I’m going to go off-topic a little here, because it doesn’t address Apple Maps’ shittiness directly. Let me say this bluntly: if you counted on maps – whether it be Google’s or Apple’s – to get you from place to place without any other backstops, you’re a fucking moron. My navigation system consists of Navigon and/or Waze for turn-by-turn and HopStop and/or KickMaps for NYC subway information and iTrans NJT for New Jersey Transit train schedules and gate information. This is the beauty of having a diverse, healthy app ecosystem that isn’t 90% infected by copyright and trademark-destroying sideloadable crapware.

To address Apple Maps’ shittiness directly: it’s not. I fully understand that this may be a product of my living in a relatively populated area of the Northeastern United States. I’ve used Maps and driving directions since the first developer build of iOS 6. I can say without hesitation that the only thing Apple’s Maps have been worse at is the number of local businesses that appear in a particular location. Again, I’m not stupid enough to rely on either Google or Apple to get me where I need to be if it’s important. If that applies to you, you deserve to be as lost as you got. I didn’t spend $400 on a phone that was going to cost me another $2,400 over the term of its contract to cheap out when it came to applications.

What’s left? Stories about Band-Aids, and timing. Yes, by all means, let’s all talk about timing. Timing timing timing. Let’s talk about why this happened now instead of next year. It’s called misdirection, and it’s mostly used by magicians and PR people.

Remember when Bill Clinton was on the ropes with the Lewinsky mess, and every day some Clinton shill like Lanny Davis would come on TV and raise a stink about Ken Starr’s law firm having some kind of conflict of interest, and try to spin the story to be about Ken Starr rather than about whether Clinton was lying or not?

Don’t look here, look there. Oh, hey, up over the hill – is that a flying saucer?

This is pure Apple. They knew – had to know – when they first showed off the new maps earlier this year that the app was a piece of shit. How could they not know? So they did what Apple always does, which is to go out full-blast saying that this new maps app was the bestest, smartest, superduperest maps app ever created in the history of mankind.
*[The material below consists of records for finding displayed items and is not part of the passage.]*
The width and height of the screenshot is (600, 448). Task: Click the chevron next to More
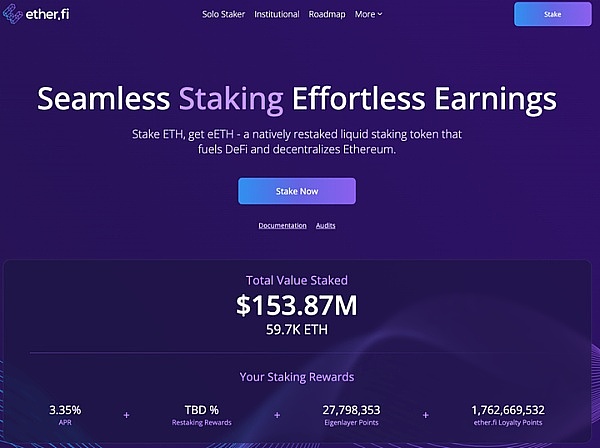coord(380,15)
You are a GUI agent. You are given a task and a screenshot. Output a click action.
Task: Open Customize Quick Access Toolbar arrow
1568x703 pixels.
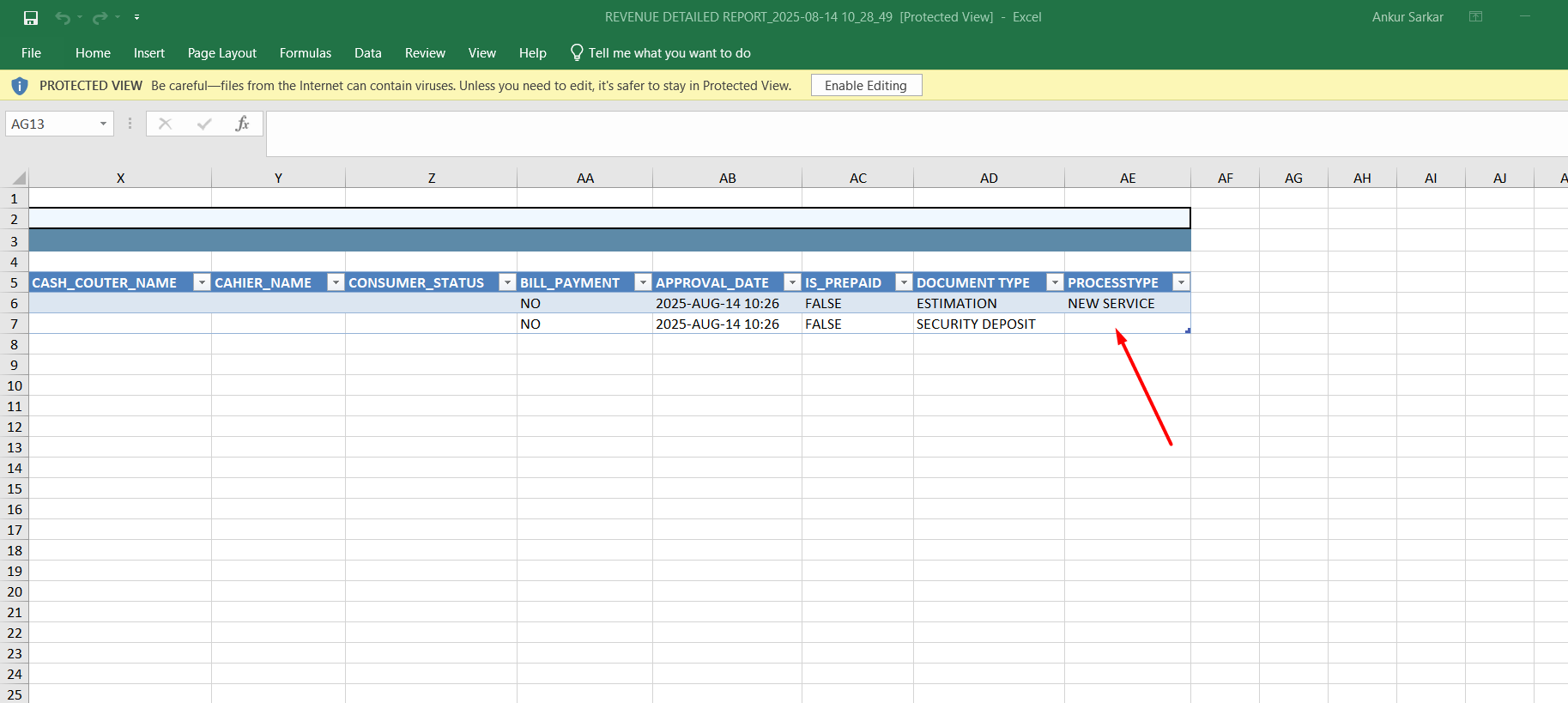136,17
Oh, and Flyover! Wow! Look at how amazing Flyover is! Why it’s so amazing that TechCrunch said it made Google Maps look antiquated! “Are you listening Mountain View?” is how they put it, saying Apple had just released its own “stunning” maps app.
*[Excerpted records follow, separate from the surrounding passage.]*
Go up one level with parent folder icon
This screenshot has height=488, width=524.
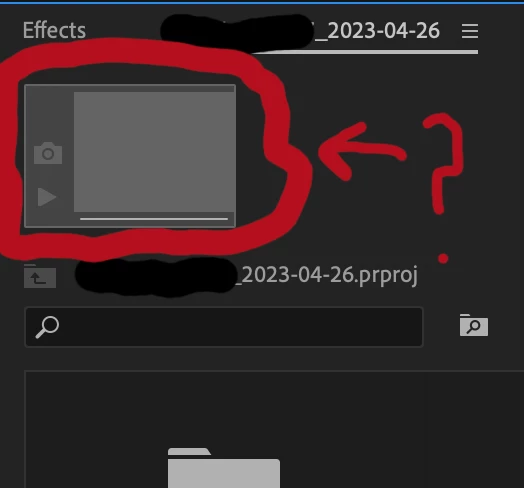(40, 276)
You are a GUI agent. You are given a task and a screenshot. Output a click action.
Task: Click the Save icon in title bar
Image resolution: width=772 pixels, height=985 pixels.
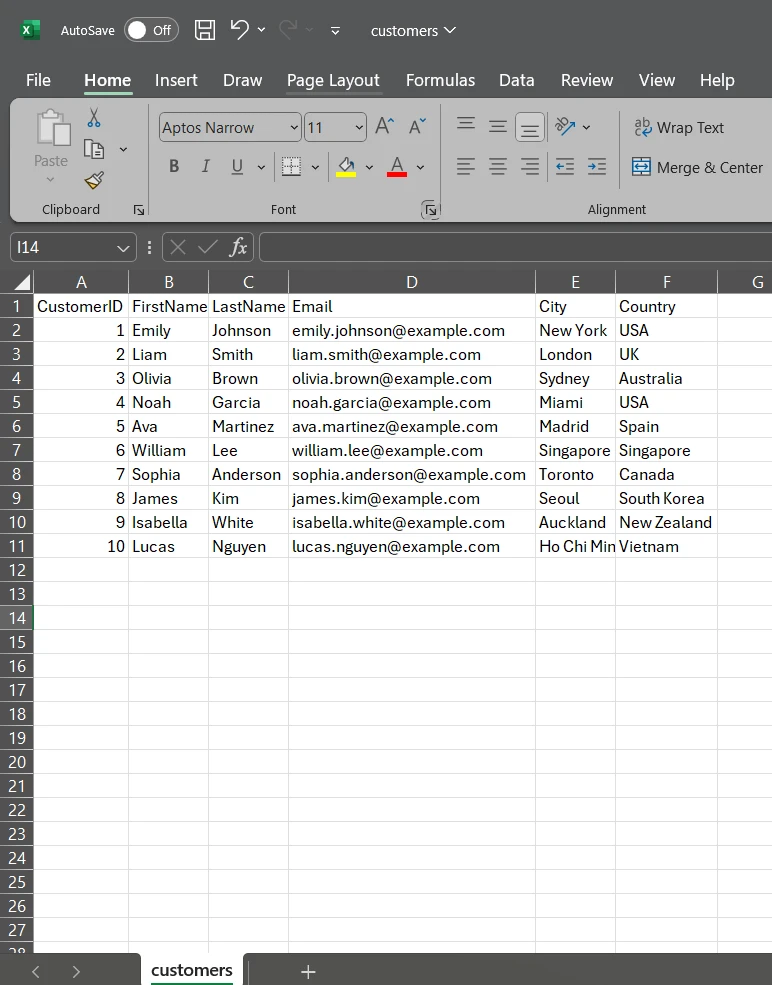point(205,30)
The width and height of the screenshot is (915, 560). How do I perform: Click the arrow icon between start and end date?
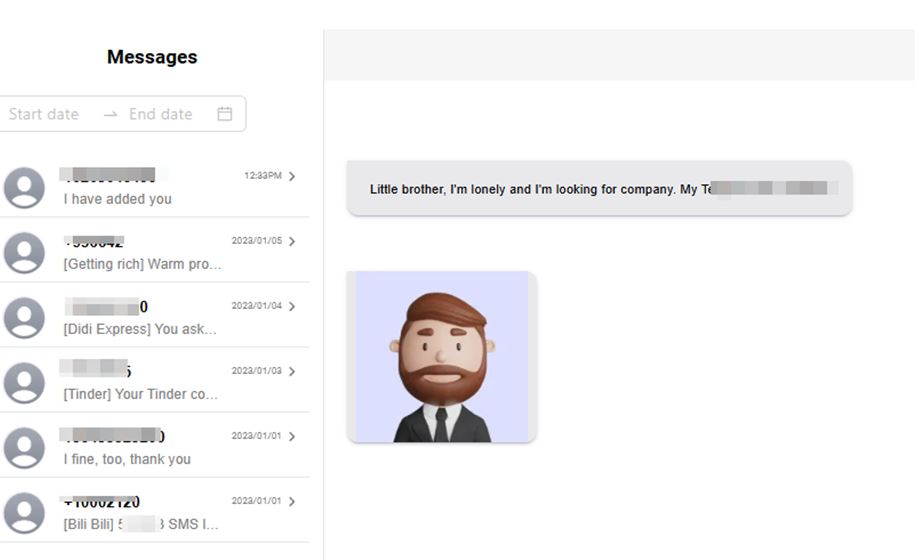[110, 114]
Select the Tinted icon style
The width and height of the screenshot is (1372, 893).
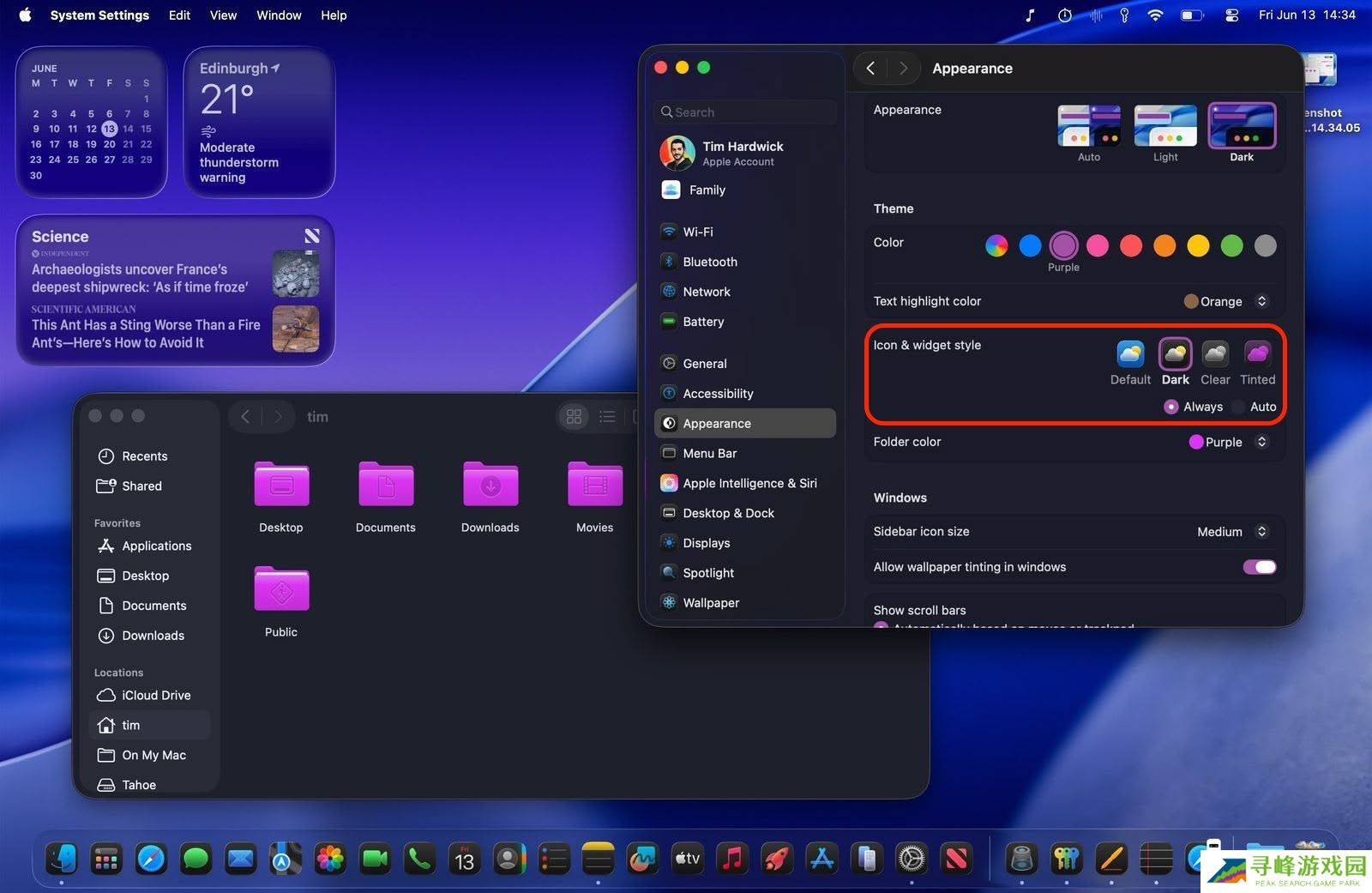(x=1257, y=353)
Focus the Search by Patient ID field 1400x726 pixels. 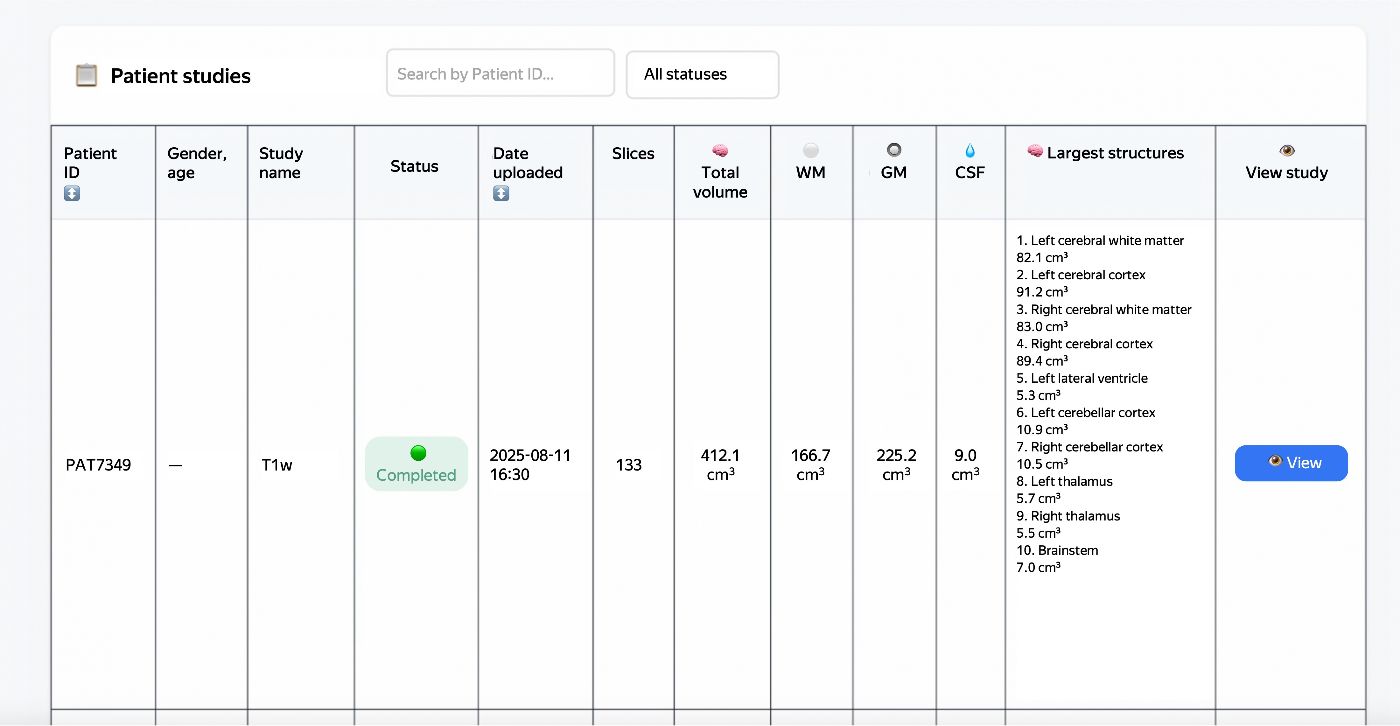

So let me get this straight: Apple programmed 2 unpaid bloggers – who, unlike Dan Lyons, have otherwise very successful careers – to spew pro-Apple propaganda in the face of a huge app debacle? Not only that, Apple has the press so bedazzled through the use of their “reality distortion field” that they’ve actually praised an Apple product and announced it superior to the offerings of its competitors? That must be some payroll Apple is maintaining.

Remember that now? Apple’s new maps were going to kill Google. This was the death blow. Same for Garmin and others who, the Telegraph noted, were stubbornly “not conceding defeat.” (Fools!)

Imagine: the tech press setting up a dichotomy consisting of one company succeeding at the expense of another. I think you might actually be able to monetize that dynamic on these here intertubes!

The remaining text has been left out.